[Selection]:
+ + + + +
There we sat down and wept

When we remembered Zion.

Psalm 137

THE afternoon sun dipped low over the empty lots around Charlotte Street. There in the long shadows stood three boys against a backdrop of smashed bricks, crumpled beer cans and a busted bike wheel. Behind them, past the tall weeds of this urban prairie, loomed decrepit apartment buildings.

Yet the trio were grinning, their faces friendly, even goofy. Look closer at the picture and you can see why they smile:

A scrawny mutt’s snout peeks out from their huddle.

Thirty years ago this summer, I returned to the South Bronx, where I grew up, with a Yale diploma in one hand and a beat-up Pentax camera in the other. Raised to get a good education, become a doctor and escape, I had instead come right back to teach photography — on Charlotte Street, no less, the world’s most famous slum.

In the four years I had been away, the South Bronx had gone from anonymous to notorious, a brand name for urban decay and despair. The landscape of my childhood had vanished, its buildings abandoned, stripped and incinerated.

Private tragedies became public humiliation in 1977. Howard Cosell damned the place, declaring, “The Bronx is burning,” as the cameras showed fires flickering beyond Yankee Stadium. Looters picked clean Tremont Avenue’s stores during that summer’s blackout. President Jimmy Carter made an obligatory pilgrimage — as Ronald Reagan would during his campaign in 1980 — for a photo-op amid the rubble.
+ + + + +
[Tasks to complete]:
- 1) Repeat the South Bronx essay word for word from "Thirty years ago" to "stripped and incinerated.".
- 2) Answer these questions using the South Bronx essay.
(a) For how many years had the writer been away from the South Bronx?
(b) Who declared, "The Bronx is burning"?
(c) What kind of camera did the writer bring back?
- 3) For each statement, say whether the South Bronx essay supports it, and quote the words that decide it.
(a) The writer came back to the South Bronx to work as a doctor.
(b) Looters emptied stores on Tremont Avenue during a blackout.
(c) The three boys in the picture are frowning.
The lines after this point come from a separate source.

[Dataset content]:
+ + + + +
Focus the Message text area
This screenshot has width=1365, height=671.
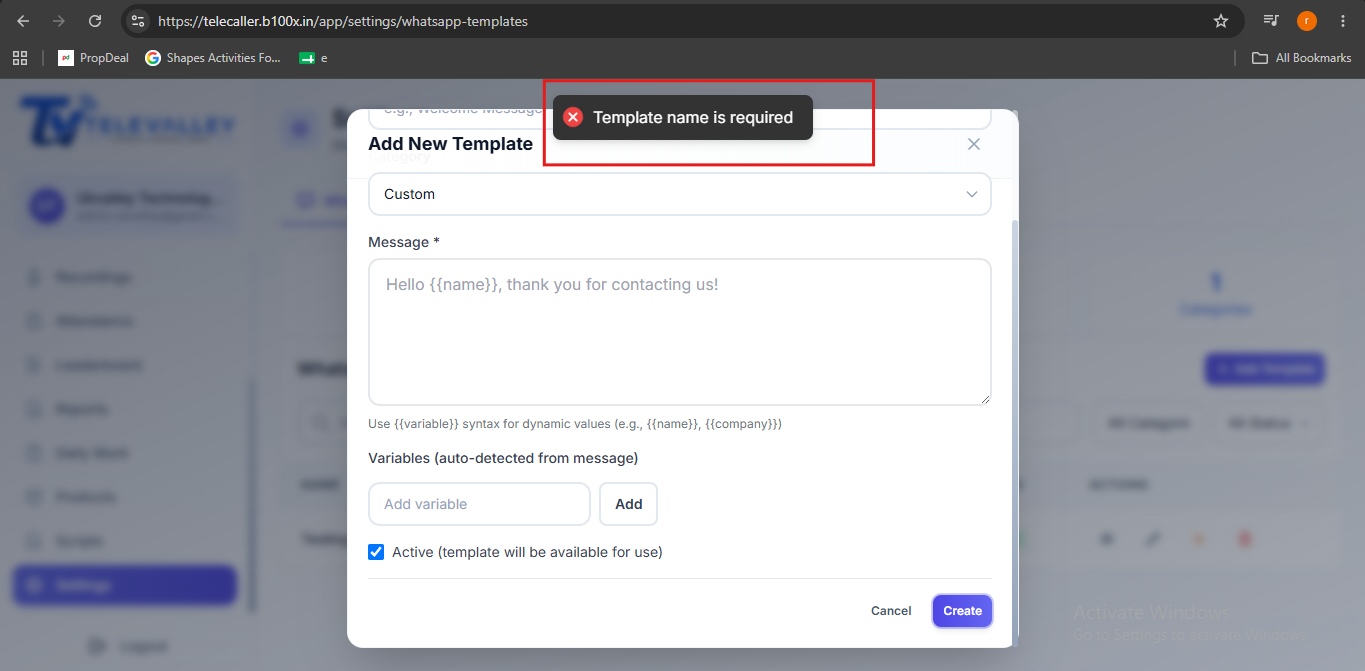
+ + + + +
[Solutions by task]:
- 1)
Thirty years ago this summer, I returned to the South Bronx, where I grew up, with a Yale diploma in one hand and a beat-up Pentax camera in the other. Raised to get a good education, become a doctor and escape, I had instead come right back to teach photography — on Charlotte Street, no less, the world’s most famous slum.

In the four years I had been away, the South Bronx had gone from anonymous to notorious, a brand name for urban decay and despair. The landscape of my childhood had vanished, its buildings abandoned, stripped and incinerated.

- 2)
(a) Four years.
(b) Howard Cosell.
(c) A beat-up Pentax camera.

- 3)
(a) No: "I had instead come right back to teach photography"
(b) Yes: "Looters picked clean Tremont Avenue’s stores during that summer’s blackout."
(c) No: "Yet the trio were grinning, their faces friendly, even goofy."